Repeatedly I hear patients ask “Why has this happened to me?”, and my answer is that from the age of about 30 onwards the water content of the meniscus drops off quite significantly and the meniscus starts to become less mobile, less forgiving and more brittle. The older you get the more brittle it becomes. That is why you can be 40 year of age and then for no good reason you present with this painful, swollen knee with localised tenderness.
Such a tear can either be traumatic or degenerative. It is more common to have longitudinal and radial tears with trauma, while the horizontal cleavage tear tends to be a more common degenerative wear-and-tear phenomenon. However, all the shapes and situations of tear are possible – so you can get an 18 year old boy and he may have a flap tear with a loose parrot- beak bit of meniscus torn away through some minor injury on a sporting field or you can scope a 65 year old’s knee and see exactly the same thing. There is usually at least some degree of trauma, either innocuous or something more significant where the knee is twisted awkwardly. With significant trauma there is often associated damage – for instance, 60% of those individuals that tear their anterior cruciate ligament will also have will also have a medial and/or lateral meniscal tear. If you look close enough, nearly everyone that has an ACL (anterior cruciate ligament) rupture has a very small tear of the posterior horn of the lateral meniscus because of the way the knee twisted at the time of the injury.

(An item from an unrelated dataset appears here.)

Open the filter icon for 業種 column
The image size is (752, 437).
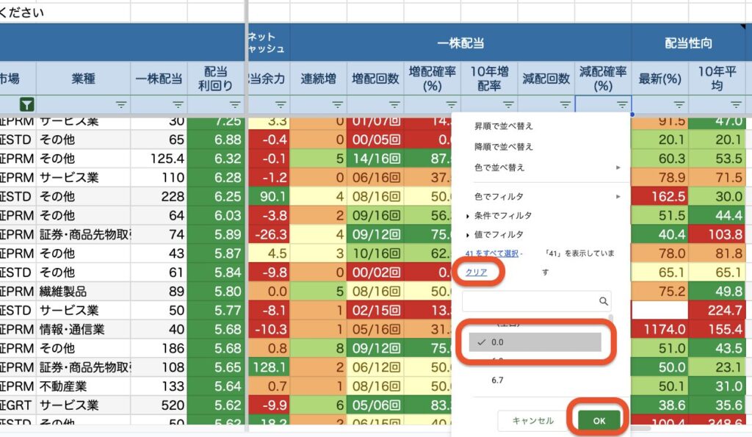point(121,105)
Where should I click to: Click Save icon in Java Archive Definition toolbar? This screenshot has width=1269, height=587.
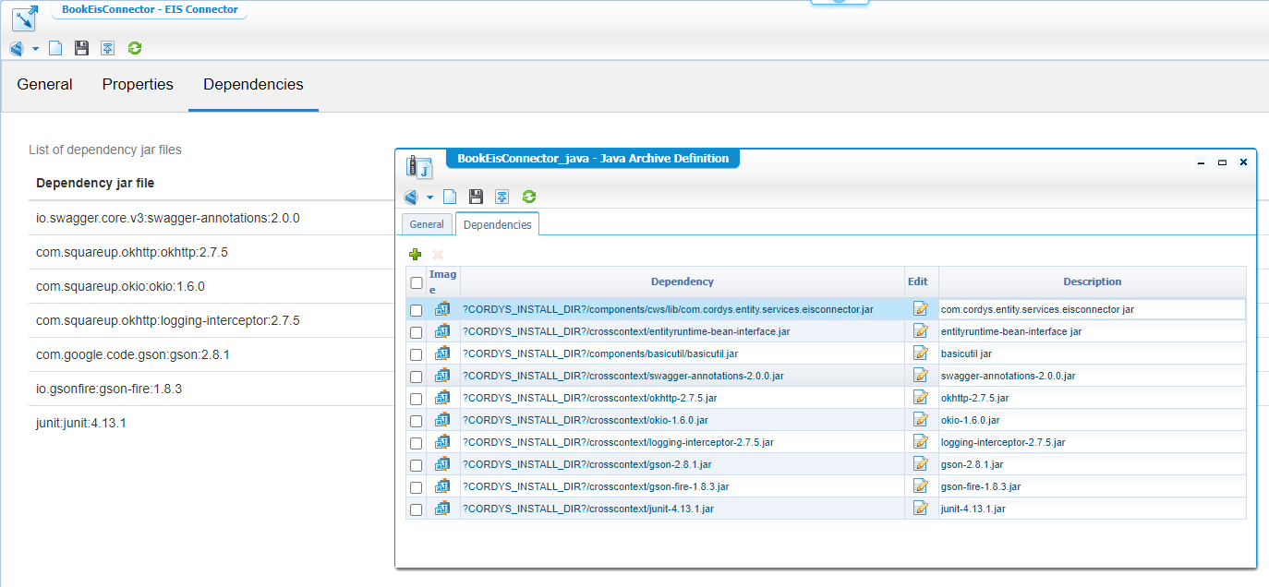coord(476,197)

There are a significant number of patients who have minor injuries and have some form of meniscal damage but get over it – these would be stable tears. The patients that need surgery are the ones that present with ongoing pain, instability, loss of movement, swelling and the symptoms I have described, like pain at night. Most meniscal tears that are bad enough for a patient to present to their general practitioner (family doctor) or A&E (emergency department) don’t settle, or they certainly don’t settle quickly. What is very classic is for the patient to say “The thing I cannot understand is that I have good days and I have bad days. Some days I can do anything I like, and at other times I cannot do anything as it is so painful!”. Well, what happens is that the meniscal tissue, the flap, will invariably sit in a reasonable position much of the time. The analogy I use with my patients is that it is like a torn carpet by a door – if the carpet tear gets ruffled up the door won’t open and close. Then someone comes into the room and the carpet gets put back into a nice flat orientation and it is no longer a problem with the door until someone ruffles up that torn bit again.
Most of these patients are at least six or eight weeks down the line. Most people are sensible enough not to run straight to their doctor and have a trial of anti-inflammatories and physiotherapy and see if things settle. But after a couple of months they have put up with their pain for long enough, and come in to see us when we tend to order an MRI and can show the patient what the problem is.